:: Supplied passage ::
* BEGIN *

Postby mrperq » Thu Aug 25, 2011 7:29 pm

Good evening everyone.


For context,
I am a 25y old boy from some country in Europe, hailing from a moderatly
Catholic Christian family. While beeing baptized, and probably going to
marry (in a church) some day, this is, like most of the people living in
this part of the world, more tradition than faith.

During my youth, I have givven religion an honest chance. Unlike most
faithfull christians (like my parents, grandparents, ...), I did read
the Bible. While agreeing to some parts of the 'life lessons' within
the Bible (for example the advice to learn a hungry man to fish, instead
of catching a fish for said man.), most of the divine stuff are pretty
fairytales to me at best.

But my convictions are not the reason I came to this site for advice.
I know what I believe in, I'm actually pretty happy, and I never felt any
void in my life I needed to fill with one or more artificial gods.


But my faith, or more accurate lack thereoff, is not why I came to this
site.

* END *

:: Data segment ::
* BEGIN *

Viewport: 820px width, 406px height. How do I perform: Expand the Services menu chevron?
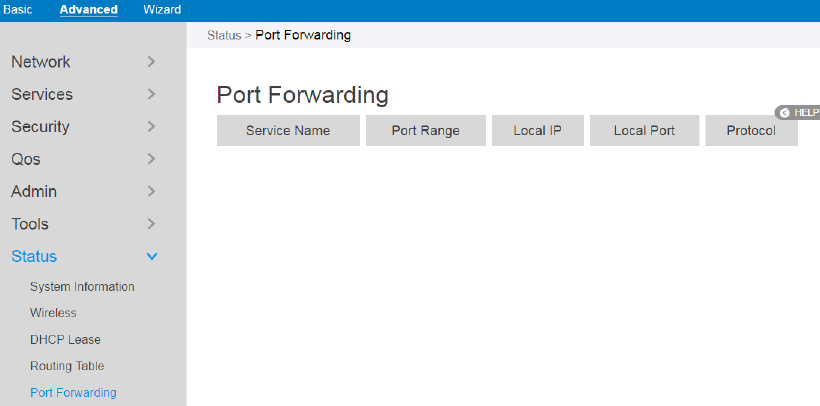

* END *

:: Requirements ::
a. For the forum post, say whether each statement agrees with it: (i) The writer comes from a moderately Catholic Christian family. (ii) The writer has never read the Bible. (iii) The writer reports having felt a void that needed filling with gods. For each, answer yes or no and quote the words of the forum post that decide it.
b. Set down the forum post word for word, from "During my youth, I" to "site for advice.".
c. What age does the writer of the forum post give?
The data is not needed for any of this.

:: Responses for each task ::
a.
(i) Yes: "hailing from a moderatly Catholic Christian family"
(ii) No: "I did read the Bible"
(iii) No: "I never felt any void in my life I needed to fill with one or more artificial gods"

b.
During my youth, I have givven religion an honest chance. Unlike most
faithfull christians (like my parents, grandparents, ...), I did read
the Bible. While agreeing to some parts of the 'life lessons' within
the Bible (for example the advice to learn a hungry man to fish, instead
of catching a fish for said man.), most of the divine stuff are pretty
fairytales to me at best.

But my convictions are not the reason I came to this site for advice.

c. 25 years old.